» WORK REQUEST: Leave out every picture and set down, exactly, the lines below from the one holding "Where should I click to: Click" up to and including the one holding "Image resolution: width=995".

+++

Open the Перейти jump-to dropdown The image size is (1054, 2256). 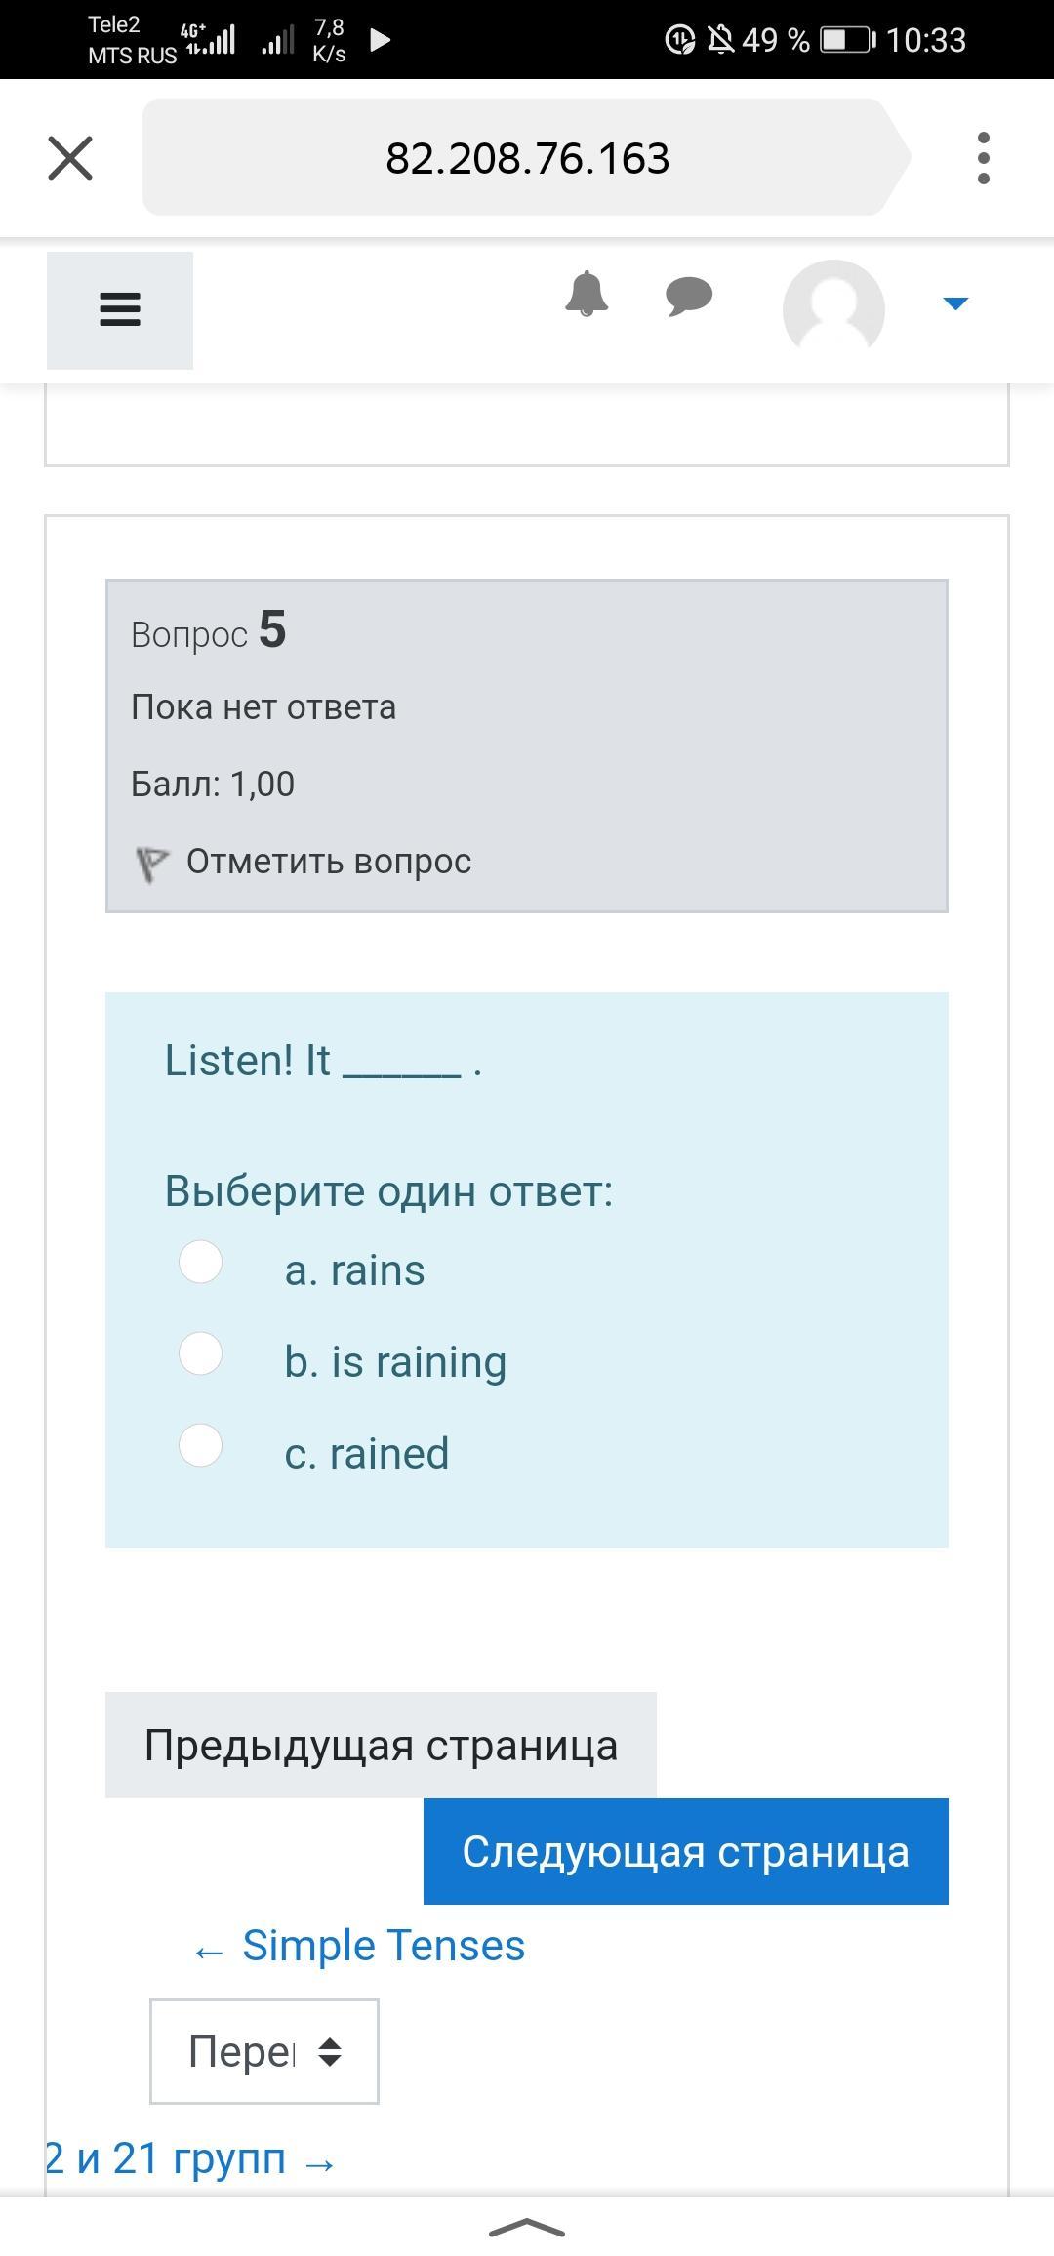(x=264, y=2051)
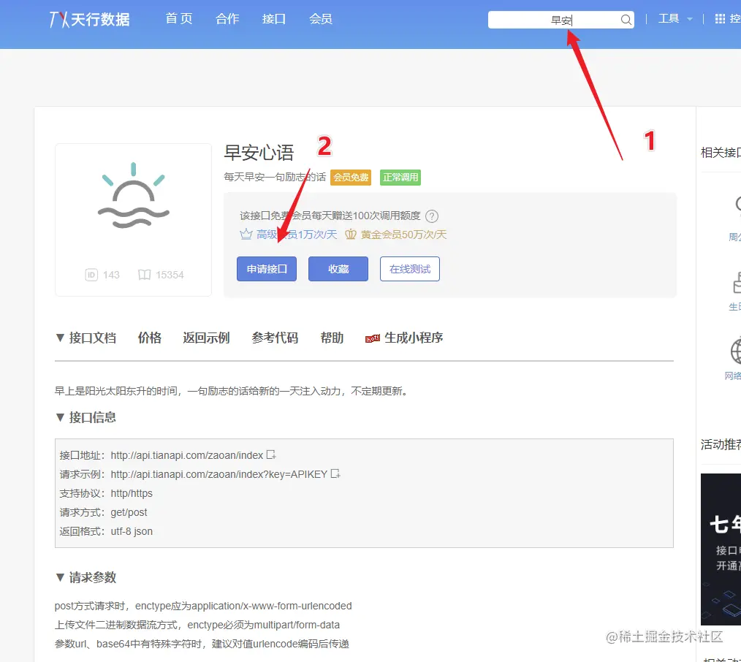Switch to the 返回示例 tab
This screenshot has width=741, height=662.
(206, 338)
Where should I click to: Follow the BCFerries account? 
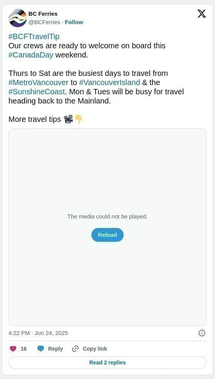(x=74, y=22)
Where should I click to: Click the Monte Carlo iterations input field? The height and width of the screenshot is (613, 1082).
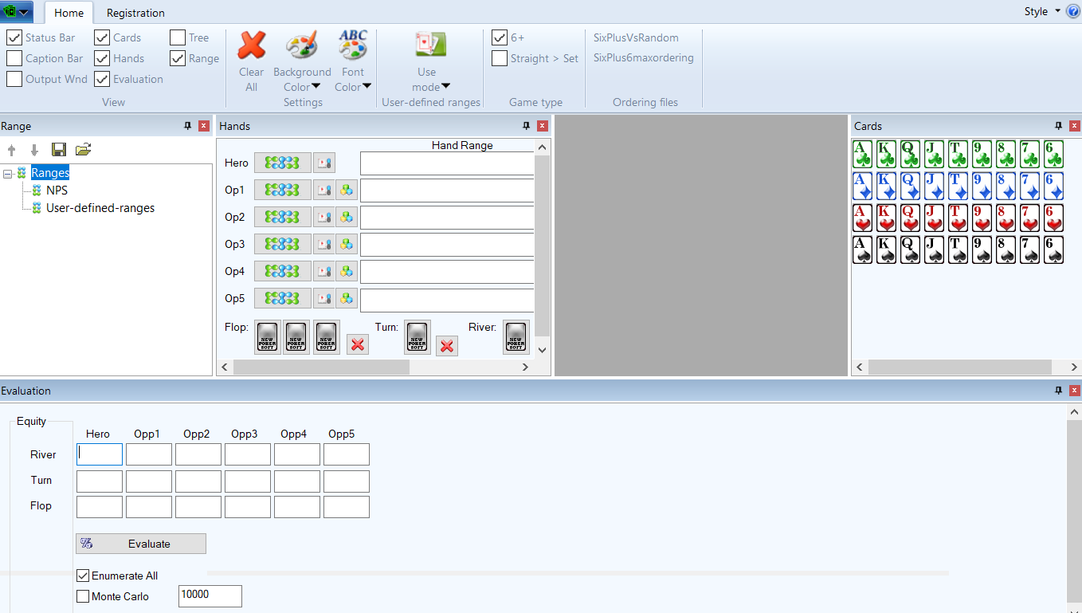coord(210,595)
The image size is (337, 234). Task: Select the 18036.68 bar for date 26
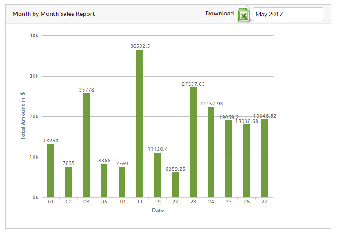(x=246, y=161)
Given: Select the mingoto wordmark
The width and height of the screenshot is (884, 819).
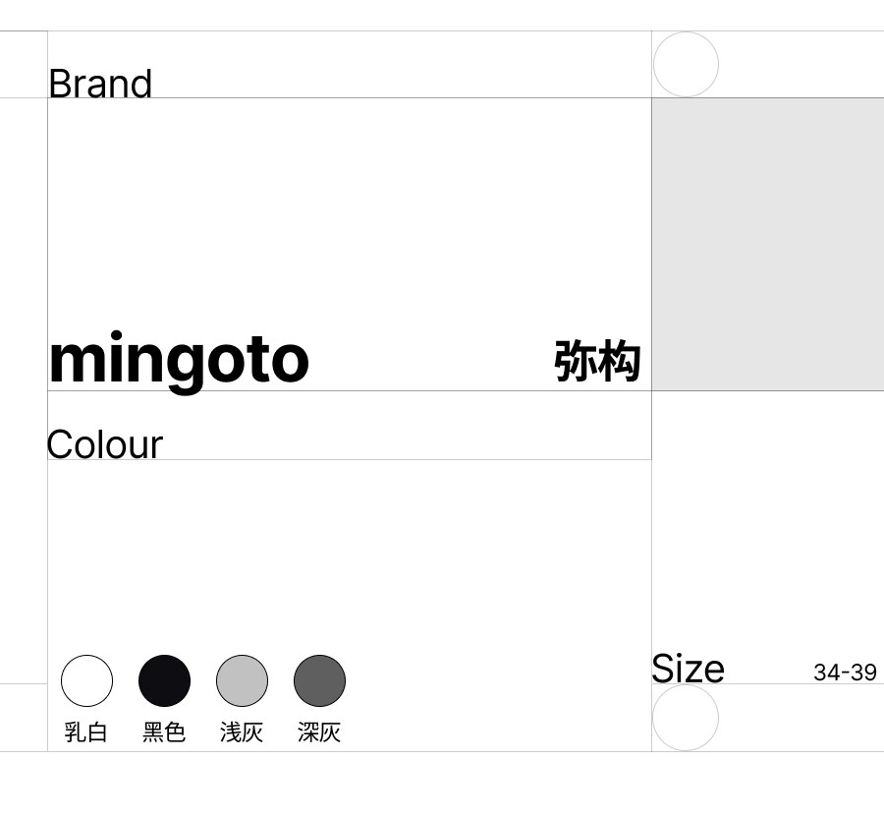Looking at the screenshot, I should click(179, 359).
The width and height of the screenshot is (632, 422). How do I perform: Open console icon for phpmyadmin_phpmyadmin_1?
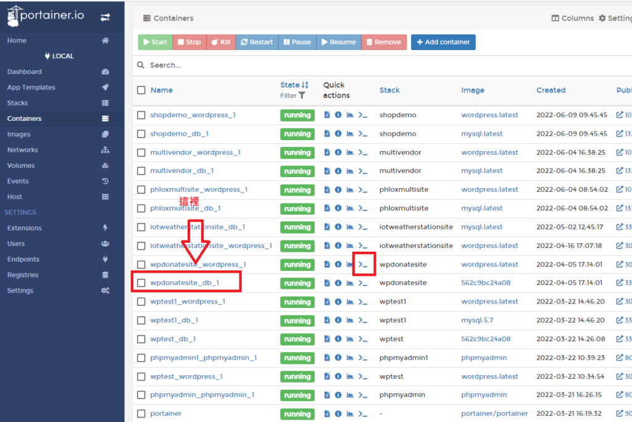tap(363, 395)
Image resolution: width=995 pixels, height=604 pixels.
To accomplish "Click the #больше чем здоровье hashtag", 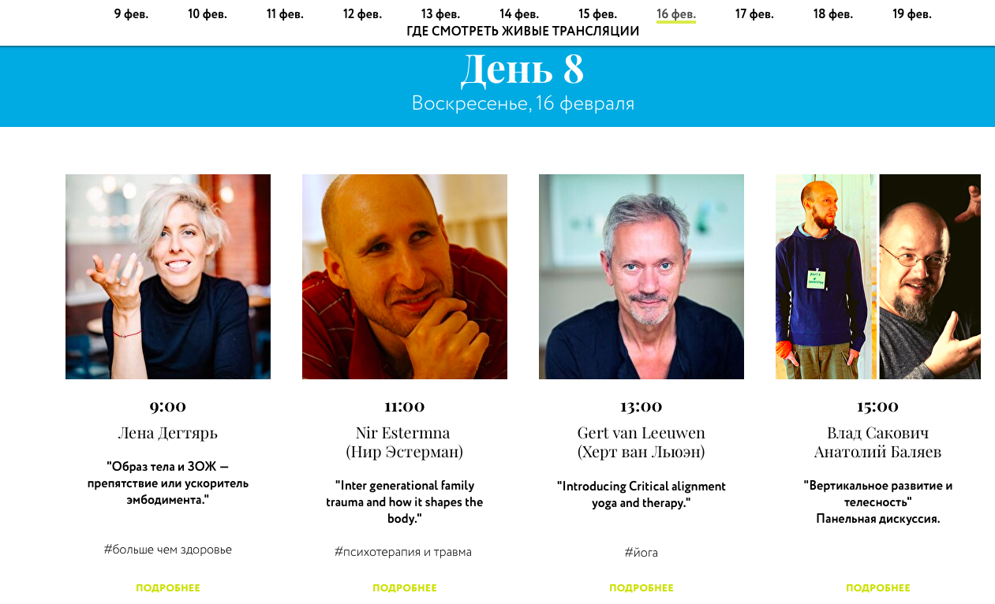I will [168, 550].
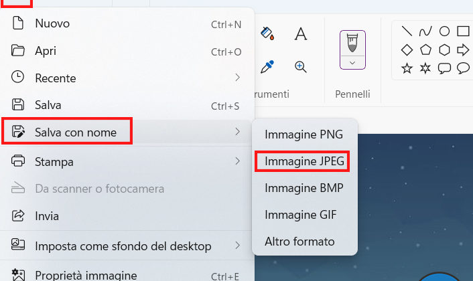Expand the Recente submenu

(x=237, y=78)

+++

» ANSWER SECTION:
Where should I click to: Click the Monte Carlo iterations input field? The height and width of the screenshot is (613, 1082).
coord(210,595)
The image size is (337, 234). Task: Select the 18036.68 bar for date 26
(x=246, y=161)
Given: Select the mingoto wordmark
The width and height of the screenshot is (884, 819).
Looking at the screenshot, I should click(179, 359).
The width and height of the screenshot is (632, 422). How do I perform: Open console icon for phpmyadmin_phpmyadmin_1?
tap(363, 395)
Image resolution: width=995 pixels, height=604 pixels.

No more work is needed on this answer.